How do you find the inverse of $y = \log \left( {x + 1} \right)$?

Answer 1

Hint: We will equate the above function with a variable as the inverse of that variable gives us the same function.
Then we will find the value of x from the equated equation. Later we will get the inverse function as $x$ will be equal to the inverse function in $y$.
Formula Used: - If a function $f\left( x \right) = y$ , then it implies the inverse function also:
$x = {f^{ - 1}}\left( y \right)$

Complete step by step answer:
Let's say the above function is defined as $f\left( x \right) = y$.
Then the inverse of the function would be ${f^{ - 1}}\left( y \right) = x$.
But it is given that, $y = \log \left( {x + 1} \right)$.
As we know log without base notation is always considered as base 10.
Now, take 10 as base on both sides of the equation,
$ \Rightarrow {10^y} = {10^{\log \left( {x + 1} \right)}}$
Now, simplify the terms,
$ \Rightarrow {10^y} = x + 1$
On subtracting 1 from both sides, we get
$ \Rightarrow {10^y} - 1 = x + 1 - 1$
Simplify the terms,
$ \Rightarrow {10^y} - 1 = x$
Now, if we replace the value of $y$ by $x$ and $x$ by $y$ then we can say that,
$\therefore y = {10^x} - 1$

Hence, the inverse of $y = \log \left( {x + 1} \right)$ is $y = {10^x} - 1$.
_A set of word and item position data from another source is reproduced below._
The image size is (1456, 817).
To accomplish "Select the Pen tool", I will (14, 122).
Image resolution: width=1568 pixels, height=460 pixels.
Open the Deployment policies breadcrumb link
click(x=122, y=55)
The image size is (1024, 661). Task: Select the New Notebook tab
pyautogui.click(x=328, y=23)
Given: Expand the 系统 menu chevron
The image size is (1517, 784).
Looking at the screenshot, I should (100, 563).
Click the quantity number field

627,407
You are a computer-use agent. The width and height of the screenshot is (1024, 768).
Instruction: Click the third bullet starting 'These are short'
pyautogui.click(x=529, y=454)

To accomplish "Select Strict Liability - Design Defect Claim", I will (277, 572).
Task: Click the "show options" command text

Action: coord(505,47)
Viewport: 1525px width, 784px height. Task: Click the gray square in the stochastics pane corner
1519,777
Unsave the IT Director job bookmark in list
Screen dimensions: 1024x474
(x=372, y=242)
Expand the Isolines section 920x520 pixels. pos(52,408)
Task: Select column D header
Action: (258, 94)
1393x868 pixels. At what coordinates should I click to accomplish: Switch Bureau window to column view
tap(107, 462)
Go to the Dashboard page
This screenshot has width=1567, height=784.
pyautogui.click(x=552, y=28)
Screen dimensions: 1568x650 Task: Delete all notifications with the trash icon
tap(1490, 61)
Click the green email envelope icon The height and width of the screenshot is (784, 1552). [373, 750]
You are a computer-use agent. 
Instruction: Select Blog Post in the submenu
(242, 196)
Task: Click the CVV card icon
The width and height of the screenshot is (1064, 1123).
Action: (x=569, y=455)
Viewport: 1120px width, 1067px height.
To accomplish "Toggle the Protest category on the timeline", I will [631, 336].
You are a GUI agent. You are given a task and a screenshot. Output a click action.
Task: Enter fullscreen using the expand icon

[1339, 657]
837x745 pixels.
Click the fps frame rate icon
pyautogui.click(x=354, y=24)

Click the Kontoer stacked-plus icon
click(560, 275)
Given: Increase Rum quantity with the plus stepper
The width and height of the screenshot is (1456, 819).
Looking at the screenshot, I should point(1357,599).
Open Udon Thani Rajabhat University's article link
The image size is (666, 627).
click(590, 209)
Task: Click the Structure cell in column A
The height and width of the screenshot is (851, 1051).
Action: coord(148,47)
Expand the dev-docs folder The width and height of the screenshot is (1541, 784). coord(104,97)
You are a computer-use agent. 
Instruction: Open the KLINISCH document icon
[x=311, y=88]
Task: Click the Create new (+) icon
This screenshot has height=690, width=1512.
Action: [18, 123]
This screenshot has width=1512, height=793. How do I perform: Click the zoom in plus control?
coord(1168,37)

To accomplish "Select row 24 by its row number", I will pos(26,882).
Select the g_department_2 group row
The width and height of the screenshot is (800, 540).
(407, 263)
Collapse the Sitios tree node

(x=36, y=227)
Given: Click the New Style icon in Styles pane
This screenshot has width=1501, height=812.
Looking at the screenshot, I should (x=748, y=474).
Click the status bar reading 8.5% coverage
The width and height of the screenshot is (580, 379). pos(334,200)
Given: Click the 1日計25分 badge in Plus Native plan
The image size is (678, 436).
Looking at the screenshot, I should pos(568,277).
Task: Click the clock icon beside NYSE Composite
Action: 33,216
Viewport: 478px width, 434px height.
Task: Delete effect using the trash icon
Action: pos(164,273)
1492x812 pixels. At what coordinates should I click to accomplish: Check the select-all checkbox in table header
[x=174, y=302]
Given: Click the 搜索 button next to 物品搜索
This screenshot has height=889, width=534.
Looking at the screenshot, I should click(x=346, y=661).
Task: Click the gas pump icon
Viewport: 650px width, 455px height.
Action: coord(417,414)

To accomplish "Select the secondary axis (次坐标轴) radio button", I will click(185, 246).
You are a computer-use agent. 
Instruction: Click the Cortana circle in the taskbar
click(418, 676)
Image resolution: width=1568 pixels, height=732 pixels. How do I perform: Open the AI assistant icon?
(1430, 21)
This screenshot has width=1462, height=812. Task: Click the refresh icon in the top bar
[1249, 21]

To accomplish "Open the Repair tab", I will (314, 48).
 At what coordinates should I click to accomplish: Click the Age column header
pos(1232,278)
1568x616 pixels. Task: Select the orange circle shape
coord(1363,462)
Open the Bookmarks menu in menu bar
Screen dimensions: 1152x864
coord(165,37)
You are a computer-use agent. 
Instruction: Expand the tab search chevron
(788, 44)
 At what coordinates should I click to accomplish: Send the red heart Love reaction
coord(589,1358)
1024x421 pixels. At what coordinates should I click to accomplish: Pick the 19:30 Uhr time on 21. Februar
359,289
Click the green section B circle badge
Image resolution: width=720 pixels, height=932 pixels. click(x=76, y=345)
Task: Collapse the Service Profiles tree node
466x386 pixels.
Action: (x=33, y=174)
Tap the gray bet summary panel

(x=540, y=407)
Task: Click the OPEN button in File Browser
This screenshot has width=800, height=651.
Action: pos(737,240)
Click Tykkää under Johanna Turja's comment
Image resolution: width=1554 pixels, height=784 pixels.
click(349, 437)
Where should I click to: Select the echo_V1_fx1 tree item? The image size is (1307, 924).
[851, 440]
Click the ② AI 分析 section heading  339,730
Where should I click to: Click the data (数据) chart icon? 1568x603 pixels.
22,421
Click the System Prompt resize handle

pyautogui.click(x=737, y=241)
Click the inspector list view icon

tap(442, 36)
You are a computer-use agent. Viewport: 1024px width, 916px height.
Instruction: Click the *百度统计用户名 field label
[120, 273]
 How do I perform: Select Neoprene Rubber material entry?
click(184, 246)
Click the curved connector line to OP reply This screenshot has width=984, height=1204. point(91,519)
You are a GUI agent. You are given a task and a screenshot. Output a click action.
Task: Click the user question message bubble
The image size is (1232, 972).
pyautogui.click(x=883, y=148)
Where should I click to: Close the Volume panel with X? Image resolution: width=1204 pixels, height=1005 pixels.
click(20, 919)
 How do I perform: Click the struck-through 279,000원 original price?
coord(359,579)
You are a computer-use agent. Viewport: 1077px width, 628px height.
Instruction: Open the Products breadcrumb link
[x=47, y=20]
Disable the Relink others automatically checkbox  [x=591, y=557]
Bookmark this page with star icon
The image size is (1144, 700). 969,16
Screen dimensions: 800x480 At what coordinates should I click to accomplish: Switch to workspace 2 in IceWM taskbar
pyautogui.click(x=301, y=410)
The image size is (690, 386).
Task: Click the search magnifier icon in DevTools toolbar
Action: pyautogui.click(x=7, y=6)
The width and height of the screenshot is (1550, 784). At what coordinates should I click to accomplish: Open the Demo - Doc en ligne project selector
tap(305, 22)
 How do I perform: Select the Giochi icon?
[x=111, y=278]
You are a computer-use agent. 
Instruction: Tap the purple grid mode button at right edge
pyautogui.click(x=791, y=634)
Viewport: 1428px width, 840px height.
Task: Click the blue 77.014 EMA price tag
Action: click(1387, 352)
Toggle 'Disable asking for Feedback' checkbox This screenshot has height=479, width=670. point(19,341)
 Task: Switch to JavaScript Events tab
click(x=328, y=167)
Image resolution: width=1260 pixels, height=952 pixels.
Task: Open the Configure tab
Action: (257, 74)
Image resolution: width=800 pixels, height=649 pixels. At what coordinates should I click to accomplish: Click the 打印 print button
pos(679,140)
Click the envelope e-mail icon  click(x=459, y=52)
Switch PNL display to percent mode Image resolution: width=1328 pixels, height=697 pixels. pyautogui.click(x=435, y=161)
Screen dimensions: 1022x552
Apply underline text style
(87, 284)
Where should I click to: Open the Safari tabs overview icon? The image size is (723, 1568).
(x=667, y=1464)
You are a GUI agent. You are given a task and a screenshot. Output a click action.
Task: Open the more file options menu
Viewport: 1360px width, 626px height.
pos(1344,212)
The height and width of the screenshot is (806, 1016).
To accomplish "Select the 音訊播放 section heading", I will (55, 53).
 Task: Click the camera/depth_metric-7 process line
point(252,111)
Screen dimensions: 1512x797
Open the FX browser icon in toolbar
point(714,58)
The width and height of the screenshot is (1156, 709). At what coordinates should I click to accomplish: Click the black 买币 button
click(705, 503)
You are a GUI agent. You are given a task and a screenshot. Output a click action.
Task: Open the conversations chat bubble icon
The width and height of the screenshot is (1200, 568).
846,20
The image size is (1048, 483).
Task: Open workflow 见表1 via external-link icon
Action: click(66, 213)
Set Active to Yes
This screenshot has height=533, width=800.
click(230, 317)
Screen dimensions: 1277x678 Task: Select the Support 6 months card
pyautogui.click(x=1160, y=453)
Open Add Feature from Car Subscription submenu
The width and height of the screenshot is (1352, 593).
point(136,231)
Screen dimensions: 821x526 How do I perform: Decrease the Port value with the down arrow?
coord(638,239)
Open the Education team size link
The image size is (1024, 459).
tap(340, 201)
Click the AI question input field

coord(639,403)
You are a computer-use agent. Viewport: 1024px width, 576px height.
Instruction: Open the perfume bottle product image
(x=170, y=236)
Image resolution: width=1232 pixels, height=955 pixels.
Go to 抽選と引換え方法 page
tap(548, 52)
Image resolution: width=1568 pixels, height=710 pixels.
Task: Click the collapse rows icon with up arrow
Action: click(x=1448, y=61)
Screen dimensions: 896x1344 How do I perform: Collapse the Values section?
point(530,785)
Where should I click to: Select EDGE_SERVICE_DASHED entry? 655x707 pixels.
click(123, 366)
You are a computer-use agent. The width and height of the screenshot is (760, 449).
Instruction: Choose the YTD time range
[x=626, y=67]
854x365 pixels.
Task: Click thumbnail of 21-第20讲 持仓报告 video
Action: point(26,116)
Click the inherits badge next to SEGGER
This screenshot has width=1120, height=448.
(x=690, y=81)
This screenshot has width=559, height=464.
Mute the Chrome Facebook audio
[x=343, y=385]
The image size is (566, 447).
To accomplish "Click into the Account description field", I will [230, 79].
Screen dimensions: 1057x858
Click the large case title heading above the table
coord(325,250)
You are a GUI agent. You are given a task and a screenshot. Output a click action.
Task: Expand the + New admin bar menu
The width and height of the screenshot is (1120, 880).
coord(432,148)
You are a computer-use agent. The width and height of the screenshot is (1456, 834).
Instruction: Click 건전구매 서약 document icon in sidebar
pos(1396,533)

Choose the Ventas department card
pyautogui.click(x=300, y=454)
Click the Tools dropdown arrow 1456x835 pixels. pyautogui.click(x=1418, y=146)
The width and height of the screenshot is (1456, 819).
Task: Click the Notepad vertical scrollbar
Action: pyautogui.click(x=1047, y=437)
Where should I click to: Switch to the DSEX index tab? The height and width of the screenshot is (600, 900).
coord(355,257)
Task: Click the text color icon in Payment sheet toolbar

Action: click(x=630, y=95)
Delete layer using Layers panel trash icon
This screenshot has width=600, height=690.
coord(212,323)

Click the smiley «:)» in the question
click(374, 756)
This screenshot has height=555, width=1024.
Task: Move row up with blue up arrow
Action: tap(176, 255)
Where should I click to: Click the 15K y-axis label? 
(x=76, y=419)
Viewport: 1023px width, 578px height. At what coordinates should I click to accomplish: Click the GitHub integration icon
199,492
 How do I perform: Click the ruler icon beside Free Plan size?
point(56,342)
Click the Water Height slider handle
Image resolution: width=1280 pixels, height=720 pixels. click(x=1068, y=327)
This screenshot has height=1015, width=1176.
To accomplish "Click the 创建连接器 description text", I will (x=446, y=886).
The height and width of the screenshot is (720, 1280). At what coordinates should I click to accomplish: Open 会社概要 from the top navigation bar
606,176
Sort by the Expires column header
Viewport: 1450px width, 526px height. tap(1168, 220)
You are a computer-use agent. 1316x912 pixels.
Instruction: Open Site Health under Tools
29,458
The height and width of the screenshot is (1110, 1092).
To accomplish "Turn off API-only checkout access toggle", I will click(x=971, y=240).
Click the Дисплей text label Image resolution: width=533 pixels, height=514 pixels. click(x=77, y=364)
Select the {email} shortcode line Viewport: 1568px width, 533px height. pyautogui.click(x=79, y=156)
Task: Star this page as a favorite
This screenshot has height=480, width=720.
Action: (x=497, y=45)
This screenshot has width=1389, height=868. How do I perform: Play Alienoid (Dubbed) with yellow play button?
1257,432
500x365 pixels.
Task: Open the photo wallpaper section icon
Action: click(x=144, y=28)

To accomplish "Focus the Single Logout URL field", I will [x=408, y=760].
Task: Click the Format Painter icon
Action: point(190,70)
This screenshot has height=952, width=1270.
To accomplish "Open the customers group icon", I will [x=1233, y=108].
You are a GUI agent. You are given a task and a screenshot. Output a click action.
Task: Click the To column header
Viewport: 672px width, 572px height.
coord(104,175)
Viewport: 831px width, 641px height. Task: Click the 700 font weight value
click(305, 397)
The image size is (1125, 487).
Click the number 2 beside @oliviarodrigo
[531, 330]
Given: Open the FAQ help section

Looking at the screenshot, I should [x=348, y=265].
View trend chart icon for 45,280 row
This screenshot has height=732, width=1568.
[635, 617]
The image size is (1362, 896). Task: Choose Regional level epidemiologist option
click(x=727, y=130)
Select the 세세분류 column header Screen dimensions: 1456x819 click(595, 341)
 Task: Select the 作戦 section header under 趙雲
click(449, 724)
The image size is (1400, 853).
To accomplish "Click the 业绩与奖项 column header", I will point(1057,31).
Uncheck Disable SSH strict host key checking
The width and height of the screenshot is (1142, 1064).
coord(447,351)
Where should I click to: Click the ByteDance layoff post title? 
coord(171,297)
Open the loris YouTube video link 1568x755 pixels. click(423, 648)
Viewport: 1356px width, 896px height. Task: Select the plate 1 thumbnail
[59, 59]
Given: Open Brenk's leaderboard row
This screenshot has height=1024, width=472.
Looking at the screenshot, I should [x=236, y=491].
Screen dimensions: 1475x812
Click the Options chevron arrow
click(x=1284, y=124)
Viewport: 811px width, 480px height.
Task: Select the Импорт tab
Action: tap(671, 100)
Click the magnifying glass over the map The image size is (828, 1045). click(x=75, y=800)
Note: The inverse of a function is a function that is reverse or reciprocal of that function.
If the function $f$ applied to an input $x$ gives a result of $y$, then applying its inverse function $g$ to $y$ will give us the result of $x$.
Always remember that the inverse of a function is denoted by ${f^{ - 1}}$.
Some properties of a function are given below:
There is an always symmetry relationship exists between function and its inverse, that is why it states:
${\left( {{f^{ - 1}}} \right)^{ - 1}} = f$
If an inverse function exists for a given function then it must be unique by its property.